▶ _Work to be completed_: Only the lines below starting at the one containing "Viewport: 597px width, 423px height." and ending at the one containing "Tap the blue H left of HOOC" belong in the answer, each copied exactly.

▶ _Extracted information_:

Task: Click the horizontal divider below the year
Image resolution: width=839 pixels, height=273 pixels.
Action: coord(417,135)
==
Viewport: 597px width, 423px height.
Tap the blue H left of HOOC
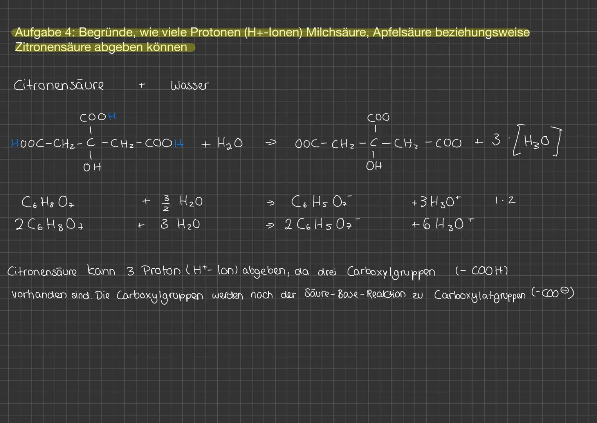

▶ _Reply to the exercise_:
Viewport: 597px width, 423px height.
Tap the blue H left of HOOC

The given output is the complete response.